Mia stopped and closed her eyes. “I feel an energy that seems to be, at the moment, rooted in the ground. It is primarily a nature entity. It wrapped the Summerfield teen up like a spider does but used old, dry wild rose vines instead of whatever spiders use. It also pulled Jason Jones half under the ground from… well… under the ground. They found no other earth disturbed. It was like someone placed the kid in the ground like you would a fence post.”
“What motivates it?”
“Seems like it was a bit upset when Jason dismantled Homer’s gravestone. That was a tad disrespectful. Don’t know what happened to the Summerfield kid. Why hang him from the hanging tree?”
“You’re doing it again,” Ted warned.
“I don’t see why I can’t use prior knowledge…” Mia opened her eyes wide and glared at him.
“It could be tainted. You know how Burt always tells us to not go into a haunt without an open mind. You need to open your mind here. Forget the fiction, and concentrate on the real evidence.”

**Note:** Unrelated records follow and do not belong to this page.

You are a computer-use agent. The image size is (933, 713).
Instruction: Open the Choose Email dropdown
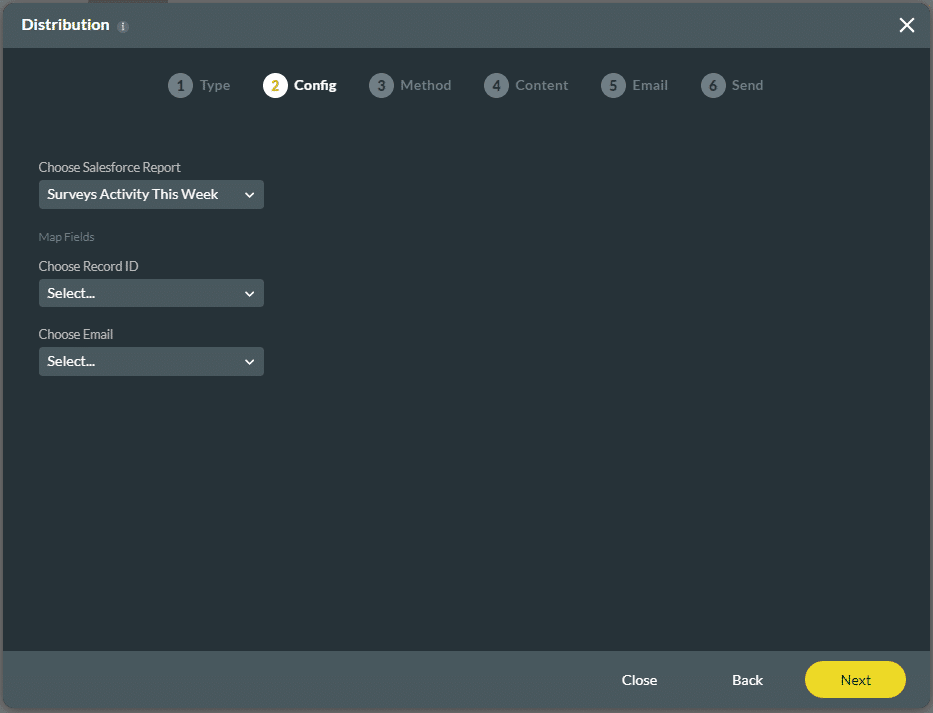pyautogui.click(x=151, y=362)
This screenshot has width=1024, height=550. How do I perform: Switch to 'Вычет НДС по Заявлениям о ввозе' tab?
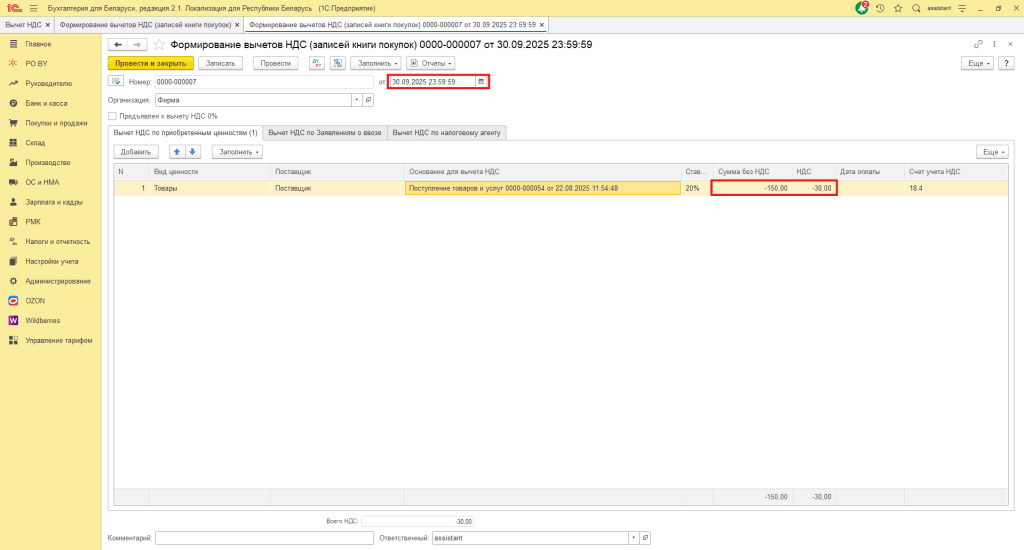[x=325, y=132]
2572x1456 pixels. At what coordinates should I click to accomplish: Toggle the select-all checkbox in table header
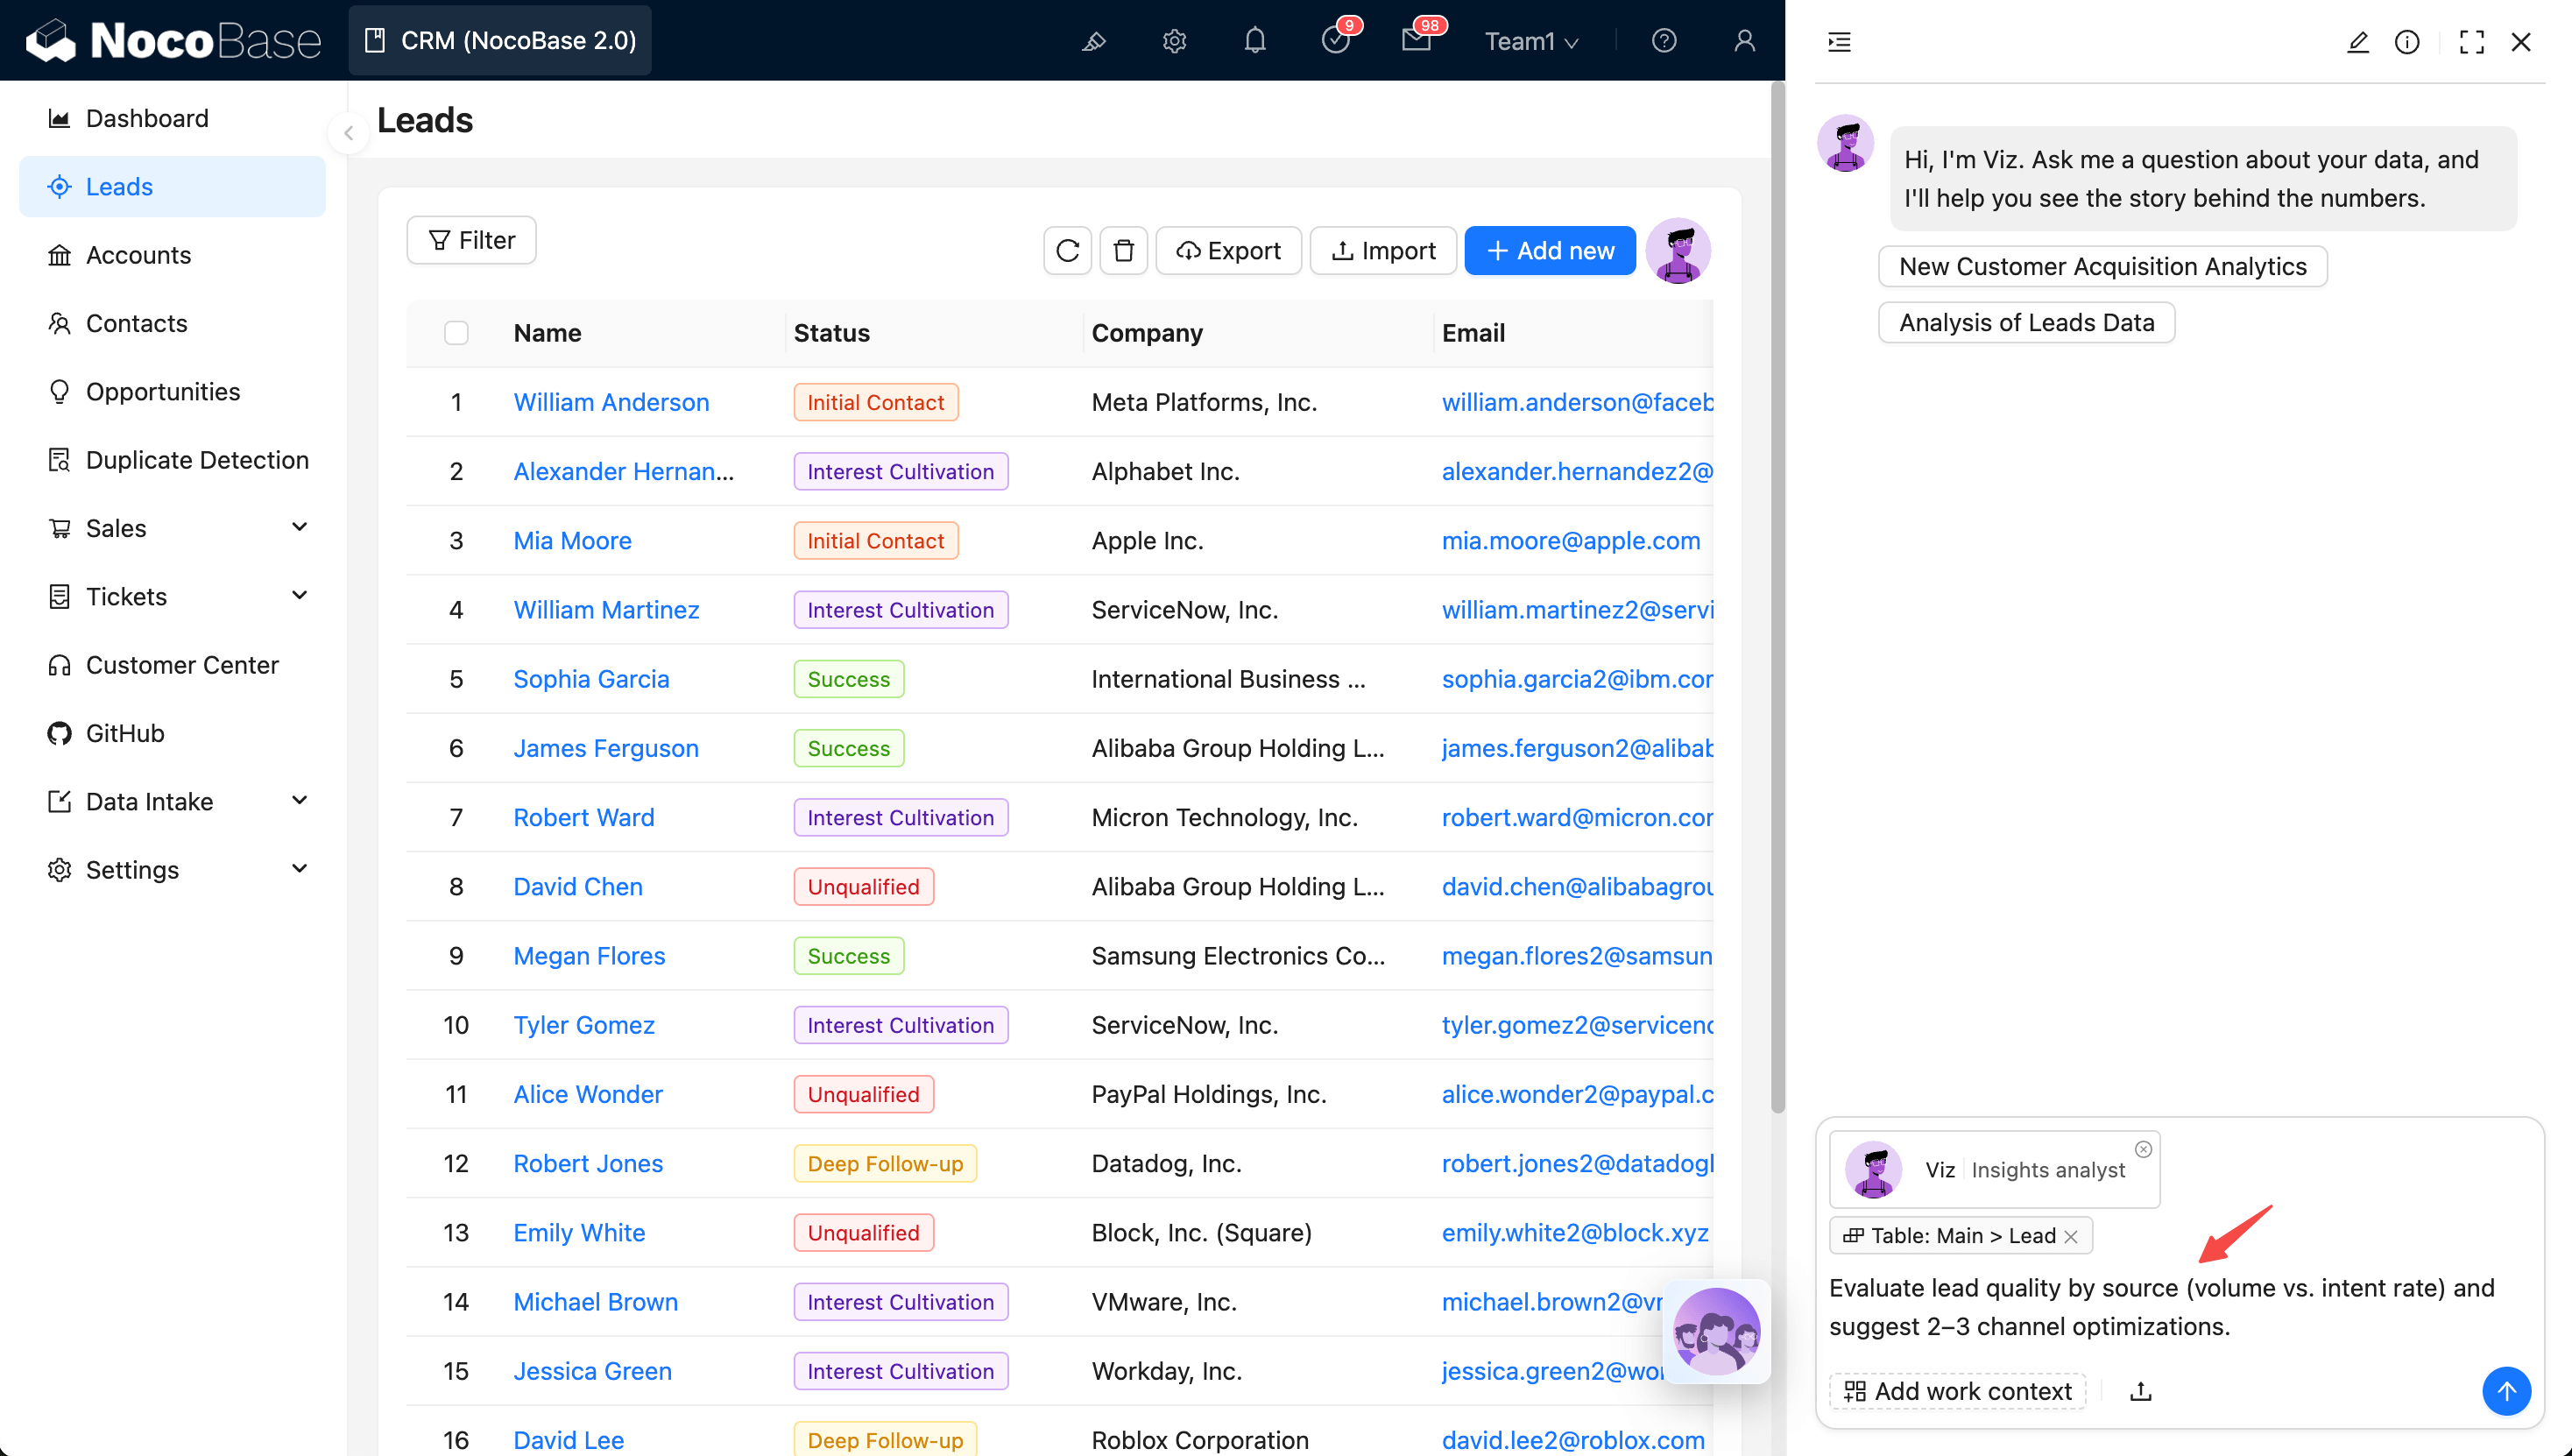coord(456,333)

Mia had to admit Ted was onto something. “Respect, it demands respect. It’s also female; it sees whoever is being tormented as its child. It’s protecting its child. Throughout history it has been protecting its child. Be it the French trapper, Homer, the builder, or the hunter. In each of those groups, there was a person that the assembly tormented. This humiliation and grief imprinted each of them as victims who needed saving. They didn’t summon the entity like the woman in Vietnam. They were chosen. It’s just a coincidence that blood was found each time.”
“Jackolina not Jack. How do we stop her?”